603Country posted a thread about his pig that disappeared.
http://thefiringline.com/forums/showthread.php?t=513656

That thread inspired this thread. So on Thursday night, I shot a small boar that had been visiting for the last couple of weeks. With no available home for it, I decided to feed it to nature and track what happens to it.

I drove a t-post into the ground and wired the hog to the t-post with wire going around his body and each leg. The wire is to help hold the carcass in place longer while the game camera takes pictures of scavengers going after the carcass. This would not directly mimic 603 Country's circumstances and I don't have a big sounder of hogs visiting currently either, but I thought it my be insightful as to what happens to the carcass after nobody is around.

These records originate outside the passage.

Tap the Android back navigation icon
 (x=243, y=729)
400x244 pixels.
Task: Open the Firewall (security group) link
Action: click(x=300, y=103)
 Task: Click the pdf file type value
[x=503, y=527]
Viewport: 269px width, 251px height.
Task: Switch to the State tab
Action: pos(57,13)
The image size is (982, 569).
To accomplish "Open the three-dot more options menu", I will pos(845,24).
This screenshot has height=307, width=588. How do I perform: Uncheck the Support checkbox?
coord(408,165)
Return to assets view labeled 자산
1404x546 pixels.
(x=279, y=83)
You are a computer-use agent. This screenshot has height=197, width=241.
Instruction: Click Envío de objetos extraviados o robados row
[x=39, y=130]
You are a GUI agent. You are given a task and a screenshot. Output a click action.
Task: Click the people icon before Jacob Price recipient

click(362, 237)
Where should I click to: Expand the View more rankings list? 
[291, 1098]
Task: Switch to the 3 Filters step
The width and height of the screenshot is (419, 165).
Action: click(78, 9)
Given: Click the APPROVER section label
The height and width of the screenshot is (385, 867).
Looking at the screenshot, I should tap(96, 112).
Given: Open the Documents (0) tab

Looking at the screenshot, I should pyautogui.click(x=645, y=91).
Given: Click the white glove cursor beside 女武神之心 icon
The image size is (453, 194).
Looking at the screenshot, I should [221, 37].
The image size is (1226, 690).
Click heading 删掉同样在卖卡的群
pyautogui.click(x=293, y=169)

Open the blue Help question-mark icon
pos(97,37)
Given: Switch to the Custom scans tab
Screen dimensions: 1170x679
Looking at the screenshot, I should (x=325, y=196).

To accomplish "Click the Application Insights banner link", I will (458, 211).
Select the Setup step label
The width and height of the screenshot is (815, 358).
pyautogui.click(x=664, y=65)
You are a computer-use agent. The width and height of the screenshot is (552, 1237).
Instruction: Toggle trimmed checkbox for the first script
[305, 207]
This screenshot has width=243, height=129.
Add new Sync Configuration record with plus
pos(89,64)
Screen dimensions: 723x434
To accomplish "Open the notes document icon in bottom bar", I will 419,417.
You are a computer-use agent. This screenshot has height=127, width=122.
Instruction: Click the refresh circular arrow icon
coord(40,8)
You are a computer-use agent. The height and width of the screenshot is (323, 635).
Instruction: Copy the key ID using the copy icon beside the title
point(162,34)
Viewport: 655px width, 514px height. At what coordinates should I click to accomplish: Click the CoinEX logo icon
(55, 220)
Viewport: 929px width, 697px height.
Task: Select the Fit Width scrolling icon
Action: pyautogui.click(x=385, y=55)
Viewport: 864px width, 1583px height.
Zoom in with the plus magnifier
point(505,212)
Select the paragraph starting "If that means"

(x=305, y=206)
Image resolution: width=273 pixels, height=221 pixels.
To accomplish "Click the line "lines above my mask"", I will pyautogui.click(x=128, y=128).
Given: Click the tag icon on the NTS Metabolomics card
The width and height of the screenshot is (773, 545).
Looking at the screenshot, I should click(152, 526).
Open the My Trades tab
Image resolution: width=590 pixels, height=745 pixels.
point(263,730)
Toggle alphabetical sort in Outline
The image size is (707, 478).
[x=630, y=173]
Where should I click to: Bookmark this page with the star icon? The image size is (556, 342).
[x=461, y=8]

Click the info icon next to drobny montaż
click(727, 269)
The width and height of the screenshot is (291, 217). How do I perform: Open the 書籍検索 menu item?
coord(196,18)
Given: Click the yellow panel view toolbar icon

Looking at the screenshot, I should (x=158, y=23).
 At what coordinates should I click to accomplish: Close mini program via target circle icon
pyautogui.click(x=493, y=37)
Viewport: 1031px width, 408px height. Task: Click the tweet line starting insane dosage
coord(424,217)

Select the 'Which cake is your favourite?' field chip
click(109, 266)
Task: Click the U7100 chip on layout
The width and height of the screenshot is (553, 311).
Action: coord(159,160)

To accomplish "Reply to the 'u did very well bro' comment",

Using a Covert Spec Ops Code Black camera that sends pictures to me, I will be uploading them to Photobucket and the pictures can be viewed here with the latest images first (so reverse order)...
http://s1274.photobucket.com/albums/y440/HornHillCam1/

On Friday, vultures took notice of the carcass, but apparently did not start in on it. I suspect that today (Saturday) they will realize that the hog is fully dead.

I was a bit surprised to find deer at the feeder and browsing in my food plot with the dead hog laying there. So far, the raccoons have just being going by the hog, seemingly unbothered. This morning, one of the turkeys came by.

The hog was shot Thursday night with .308 Nosler Accubond, through the left shoulder and exiting the right side, low on the body from a distance of about 60 yards and ran about 40 yards. Based on his teeth, he was less than a year old. He weighed approximately 120 lbs.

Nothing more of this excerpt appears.